#### What is being asked
Nothing other than the lines from the one containing "Click the new chat compose icon" through the last line of the data below should be output, each reproduced exactly.

Pixel coordinate grounding data
# # # #

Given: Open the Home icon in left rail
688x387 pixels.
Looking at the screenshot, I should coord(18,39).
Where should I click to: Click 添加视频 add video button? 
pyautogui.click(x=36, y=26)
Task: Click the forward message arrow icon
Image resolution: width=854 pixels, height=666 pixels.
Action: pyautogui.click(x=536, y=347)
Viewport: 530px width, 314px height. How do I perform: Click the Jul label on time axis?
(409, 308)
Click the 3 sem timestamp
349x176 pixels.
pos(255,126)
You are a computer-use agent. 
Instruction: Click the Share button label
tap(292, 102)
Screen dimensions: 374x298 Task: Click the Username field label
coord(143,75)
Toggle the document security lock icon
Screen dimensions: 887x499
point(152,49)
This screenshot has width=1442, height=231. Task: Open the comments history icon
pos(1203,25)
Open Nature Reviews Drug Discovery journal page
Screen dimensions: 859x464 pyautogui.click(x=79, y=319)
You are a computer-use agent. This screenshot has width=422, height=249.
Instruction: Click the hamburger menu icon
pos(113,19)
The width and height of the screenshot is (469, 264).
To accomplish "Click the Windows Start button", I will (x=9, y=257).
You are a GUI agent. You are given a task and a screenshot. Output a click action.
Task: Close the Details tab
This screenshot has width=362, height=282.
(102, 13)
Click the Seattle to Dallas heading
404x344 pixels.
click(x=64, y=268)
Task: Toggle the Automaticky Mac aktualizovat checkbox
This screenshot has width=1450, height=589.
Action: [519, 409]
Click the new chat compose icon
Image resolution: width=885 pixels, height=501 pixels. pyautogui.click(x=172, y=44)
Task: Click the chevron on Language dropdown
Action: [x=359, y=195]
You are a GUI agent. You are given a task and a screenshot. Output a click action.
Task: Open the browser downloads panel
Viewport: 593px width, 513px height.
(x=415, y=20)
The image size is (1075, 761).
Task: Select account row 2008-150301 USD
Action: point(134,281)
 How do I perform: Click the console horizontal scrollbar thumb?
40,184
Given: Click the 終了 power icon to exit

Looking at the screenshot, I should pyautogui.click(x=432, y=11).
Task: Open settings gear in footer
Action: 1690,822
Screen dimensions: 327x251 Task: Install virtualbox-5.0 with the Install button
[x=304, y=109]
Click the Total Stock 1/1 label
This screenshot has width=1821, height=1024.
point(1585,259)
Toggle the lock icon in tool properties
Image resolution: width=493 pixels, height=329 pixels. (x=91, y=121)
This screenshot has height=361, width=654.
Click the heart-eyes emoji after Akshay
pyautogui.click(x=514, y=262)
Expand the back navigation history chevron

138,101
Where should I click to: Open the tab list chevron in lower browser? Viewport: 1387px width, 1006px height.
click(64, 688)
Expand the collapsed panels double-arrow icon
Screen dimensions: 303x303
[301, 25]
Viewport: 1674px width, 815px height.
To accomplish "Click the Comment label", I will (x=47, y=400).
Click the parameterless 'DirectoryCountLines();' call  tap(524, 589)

# # # #

#### Solution to this exercise
Click the new chat compose icon
Image resolution: width=885 pixels, height=501 pixels. pyautogui.click(x=172, y=44)
Task: Click the chevron on Language dropdown
Action: [x=359, y=195]
You are a GUI agent. You are given a task and a screenshot. Output a click action.
Task: Open the browser downloads panel
Viewport: 593px width, 513px height.
(x=415, y=20)
The image size is (1075, 761).
Task: Select account row 2008-150301 USD
Action: point(134,281)
 How do I perform: Click the console horizontal scrollbar thumb?
40,184
Given: Click the 終了 power icon to exit

Looking at the screenshot, I should pyautogui.click(x=432, y=11).
Task: Open settings gear in footer
Action: 1690,822
Screen dimensions: 327x251 Task: Install virtualbox-5.0 with the Install button
[x=304, y=109]
Click the Total Stock 1/1 label
This screenshot has width=1821, height=1024.
point(1585,259)
Toggle the lock icon in tool properties
Image resolution: width=493 pixels, height=329 pixels. (x=91, y=121)
This screenshot has height=361, width=654.
Click the heart-eyes emoji after Akshay
pyautogui.click(x=514, y=262)
Expand the back navigation history chevron

138,101
Where should I click to: Open the tab list chevron in lower browser? Viewport: 1387px width, 1006px height.
click(64, 688)
Expand the collapsed panels double-arrow icon
Screen dimensions: 303x303
[301, 25]
Viewport: 1674px width, 815px height.
To accomplish "Click the Comment label", I will (x=47, y=400).
Click the parameterless 'DirectoryCountLines();' call  tap(524, 589)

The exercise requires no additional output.